Transcribe the records underneath word for word, and leave no line out.
----- PROVIDED INFORMATION -----
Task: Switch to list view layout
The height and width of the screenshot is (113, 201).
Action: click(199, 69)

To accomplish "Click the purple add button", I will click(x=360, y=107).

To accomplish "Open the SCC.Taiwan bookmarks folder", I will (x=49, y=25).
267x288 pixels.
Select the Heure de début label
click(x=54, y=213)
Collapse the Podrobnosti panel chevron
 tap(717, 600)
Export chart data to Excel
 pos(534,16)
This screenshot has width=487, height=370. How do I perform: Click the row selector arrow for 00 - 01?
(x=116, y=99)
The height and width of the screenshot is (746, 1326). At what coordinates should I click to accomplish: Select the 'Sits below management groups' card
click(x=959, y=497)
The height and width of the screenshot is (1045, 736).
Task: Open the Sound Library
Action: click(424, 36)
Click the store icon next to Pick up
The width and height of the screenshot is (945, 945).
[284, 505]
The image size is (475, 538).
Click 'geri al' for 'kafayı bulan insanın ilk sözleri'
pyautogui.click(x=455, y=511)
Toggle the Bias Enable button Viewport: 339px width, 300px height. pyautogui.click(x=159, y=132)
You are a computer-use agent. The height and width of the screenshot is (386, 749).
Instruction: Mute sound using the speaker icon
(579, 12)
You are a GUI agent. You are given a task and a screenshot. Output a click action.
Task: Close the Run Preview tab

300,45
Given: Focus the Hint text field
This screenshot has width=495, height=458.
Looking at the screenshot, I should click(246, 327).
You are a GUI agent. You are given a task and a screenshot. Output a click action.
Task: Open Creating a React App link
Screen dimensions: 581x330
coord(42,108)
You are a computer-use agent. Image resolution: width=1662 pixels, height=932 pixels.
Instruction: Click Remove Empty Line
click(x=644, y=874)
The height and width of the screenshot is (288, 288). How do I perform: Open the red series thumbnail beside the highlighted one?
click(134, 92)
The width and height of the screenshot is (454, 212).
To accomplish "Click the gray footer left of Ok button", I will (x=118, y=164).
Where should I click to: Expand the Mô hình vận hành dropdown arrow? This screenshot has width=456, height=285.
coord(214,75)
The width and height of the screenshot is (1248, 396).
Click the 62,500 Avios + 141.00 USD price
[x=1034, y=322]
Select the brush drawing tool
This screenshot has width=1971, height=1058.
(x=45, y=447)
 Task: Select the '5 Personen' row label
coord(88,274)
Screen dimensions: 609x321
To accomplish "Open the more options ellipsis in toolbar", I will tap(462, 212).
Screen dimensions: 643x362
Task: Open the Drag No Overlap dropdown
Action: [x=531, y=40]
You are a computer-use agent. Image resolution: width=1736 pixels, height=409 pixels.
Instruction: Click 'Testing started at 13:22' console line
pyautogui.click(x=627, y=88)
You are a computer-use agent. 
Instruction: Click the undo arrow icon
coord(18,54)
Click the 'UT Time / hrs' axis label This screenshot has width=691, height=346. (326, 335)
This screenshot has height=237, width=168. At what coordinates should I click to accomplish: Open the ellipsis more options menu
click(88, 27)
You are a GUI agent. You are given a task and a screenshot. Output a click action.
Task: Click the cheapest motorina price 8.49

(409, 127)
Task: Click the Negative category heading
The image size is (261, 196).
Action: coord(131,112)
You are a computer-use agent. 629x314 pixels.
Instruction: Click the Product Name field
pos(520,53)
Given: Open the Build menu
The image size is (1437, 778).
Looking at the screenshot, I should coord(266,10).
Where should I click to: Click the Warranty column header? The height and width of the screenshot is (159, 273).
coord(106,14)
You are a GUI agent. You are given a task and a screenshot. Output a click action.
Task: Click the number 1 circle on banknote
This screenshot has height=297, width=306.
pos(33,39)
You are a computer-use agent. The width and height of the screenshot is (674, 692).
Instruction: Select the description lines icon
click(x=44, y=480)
-----
SOLUTION:
Task: Switch to list view layout
The height and width of the screenshot is (113, 201).
Action: click(199, 69)

To accomplish "Click the purple add button", I will click(x=360, y=107).

To accomplish "Open the SCC.Taiwan bookmarks folder", I will (x=49, y=25).
267x288 pixels.
Select the Heure de début label
click(x=54, y=213)
Collapse the Podrobnosti panel chevron
 tap(717, 600)
Export chart data to Excel
 pos(534,16)
This screenshot has width=487, height=370. How do I perform: Click the row selector arrow for 00 - 01?
(x=116, y=99)
The height and width of the screenshot is (746, 1326). At what coordinates should I click to accomplish: Select the 'Sits below management groups' card
click(x=959, y=497)
The height and width of the screenshot is (1045, 736).
Task: Open the Sound Library
Action: click(424, 36)
Click the store icon next to Pick up
The width and height of the screenshot is (945, 945).
[284, 505]
The image size is (475, 538).
Click 'geri al' for 'kafayı bulan insanın ilk sözleri'
pyautogui.click(x=455, y=511)
Toggle the Bias Enable button Viewport: 339px width, 300px height. pyautogui.click(x=159, y=132)
You are a computer-use agent. The height and width of the screenshot is (386, 749).
Instruction: Mute sound using the speaker icon
(579, 12)
You are a GUI agent. You are given a task and a screenshot. Output a click action.
Task: Close the Run Preview tab

300,45
Given: Focus the Hint text field
This screenshot has width=495, height=458.
Looking at the screenshot, I should click(246, 327).
You are a GUI agent. You are given a task and a screenshot. Output a click action.
Task: Open Creating a React App link
Screen dimensions: 581x330
coord(42,108)
You are a computer-use agent. Image resolution: width=1662 pixels, height=932 pixels.
Instruction: Click Remove Empty Line
click(x=644, y=874)
The height and width of the screenshot is (288, 288). How do I perform: Open the red series thumbnail beside the highlighted one?
click(134, 92)
The width and height of the screenshot is (454, 212).
To accomplish "Click the gray footer left of Ok button", I will (x=118, y=164).
Where should I click to: Expand the Mô hình vận hành dropdown arrow? This screenshot has width=456, height=285.
coord(214,75)
The width and height of the screenshot is (1248, 396).
Click the 62,500 Avios + 141.00 USD price
[x=1034, y=322]
Select the brush drawing tool
This screenshot has width=1971, height=1058.
(x=45, y=447)
 Task: Select the '5 Personen' row label
coord(88,274)
Screen dimensions: 609x321
To accomplish "Open the more options ellipsis in toolbar", I will tap(462, 212).
Screen dimensions: 643x362
Task: Open the Drag No Overlap dropdown
Action: [x=531, y=40]
You are a computer-use agent. Image resolution: width=1736 pixels, height=409 pixels.
Instruction: Click 'Testing started at 13:22' console line
pyautogui.click(x=627, y=88)
You are a computer-use agent. 
Instruction: Click the undo arrow icon
coord(18,54)
Click the 'UT Time / hrs' axis label This screenshot has width=691, height=346. (326, 335)
This screenshot has height=237, width=168. At what coordinates should I click to accomplish: Open the ellipsis more options menu
click(88, 27)
You are a GUI agent. You are given a task and a screenshot. Output a click action.
Task: Click the cheapest motorina price 8.49

(409, 127)
Task: Click the Negative category heading
The image size is (261, 196).
Action: coord(131,112)
You are a computer-use agent. 629x314 pixels.
Instruction: Click the Product Name field
pos(520,53)
Given: Open the Build menu
The image size is (1437, 778).
Looking at the screenshot, I should coord(266,10).
Where should I click to: Click the Warranty column header? The height and width of the screenshot is (159, 273).
coord(106,14)
You are a GUI agent. You are given a task and a screenshot. Output a click action.
Task: Click the number 1 circle on banknote
This screenshot has height=297, width=306.
pos(33,39)
You are a computer-use agent. The width and height of the screenshot is (674, 692).
Instruction: Select the description lines icon
click(x=44, y=480)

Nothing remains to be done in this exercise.